In some ways, I am thankful for weeks like this because they force me to slow down. In between the you-know-what episodes there is a lot of holding and comforting that goes on, which makes for some sweet time with my growing boys.
Enough about that though . . . I was finally able this weekend to finish up the makeover of this lovely little antique secretary desk I found a local flea market.
I loved it from the moment I laid eyes on it–the curved legs and feet, the small bottom shelf, the thin, curved-front drawer! It was pretty sturdy and in decent shape for its age, but the wood was just so dry and dull. It desperately needed a little freshening up.
I found evidence inside the desk that it had a former life in pink . . . Someone had worked really hard to strip it all down! I always feel a little bad when I paint over wood someone before me has stripped, but not bad enough to leave it alone 🙂
Since this piece already had that rustic, primitive look, milk paint was the obvious choice for me. Milk paint is by far my favorite paint to use for primitive furniture pieces. It does a great job of letting the natural wood grain show through and tends to look more authentically “old” than does chalk paint.
I had a bag of MMS Milk Paint in Typewriter (aka “Black”) on hand, so that’s what I used for the exterior of the desk (always the frugal one–use what you have first!).
I’m not a big fan of using black when repainting large furniture pieces, because I feel that large black furnishings tend to swallow up all of the light in a space. This desk is quite petite though, so the black wouldn’t be overpowering and would help add some sophistication to the piece.
The secretary desk also needed some hardware, and I was thrilled to find a set of 3 antique brass pulls in my excess hardware bag (TIP–never throw away the hardware you take off of a furniture piece!). A good soak and scrub in vinegar shined them right up.
And as we all know, in when repainting furniture, the before and after are always the best part. So, here is the “new” secretary desk . . .
The milk paint did exactly what I wanted it to do . . . soaking right into the dry wood and acting almost more like a stain than a paint. I only painted one coat so the wood grain would be able to show through well.

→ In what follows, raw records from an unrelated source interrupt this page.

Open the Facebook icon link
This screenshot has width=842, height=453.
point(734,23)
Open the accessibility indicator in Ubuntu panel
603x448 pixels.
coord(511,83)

A coating of MMS Hemp Oil sealed the paint and brought out the depth of the finish. It was my first time using her Hemp Oil product, and I think it is a perfect partner to the darker milk paint. I have had trouble with wax streaking on dark milk paint, but the Hemp Oil soaked right in and left the perfect, subtle luster.
See all of that beautiful wood grain?
I wanted the inside of the piece to be a little more exciting, so it got two coats of MMS Milk Paint in Apron Strings.
My first round photographing this desk was during a period of strong sunlight, which isn’t the best for clean photos. I really liked the look though of the sunlight coming in on the desk interior, so I threw this one in 🙂
Conveniently enough, the set of pigeon holes was a separate piece from the main body of the desk. I have painted a secretary before where the pigeon holes were screwed into the desk and it took a good bit of work getting them in an out. I was thankful this set just sad inside the desk–no awkwardly angled screws to deal with.
And speaking of my other secretary desk makeover, I learned in that process that painting pigeon holes is about the least fun thing you can imagine. It is a total, royal pain. This set was made from the same oak as the desk, but was just as dry. I thought rather than that painting it I would oil it up with a 3:1 mineral oil and vinegar mix (see more about how this works here).
I am continually amazed with how easy this process is and how drastically it changes the appearance of the wood.
Just dip a cloth in your mixture, and rub it on the wood–so simple. You can see that even just the oil and vinegar dripping down onto the wood will make it come back to life.
My husband came home and asked, “Did you stain that?” Nope. Just rubbed oil and vinegar on it 🙂 Isn’t it beautiful?
I am happy with the “new” desk. I hope it finds a nice home, tucked away in a quiet corner or standing proud as an entryway feature. Either way is fine with me, as long as it is enjoyed.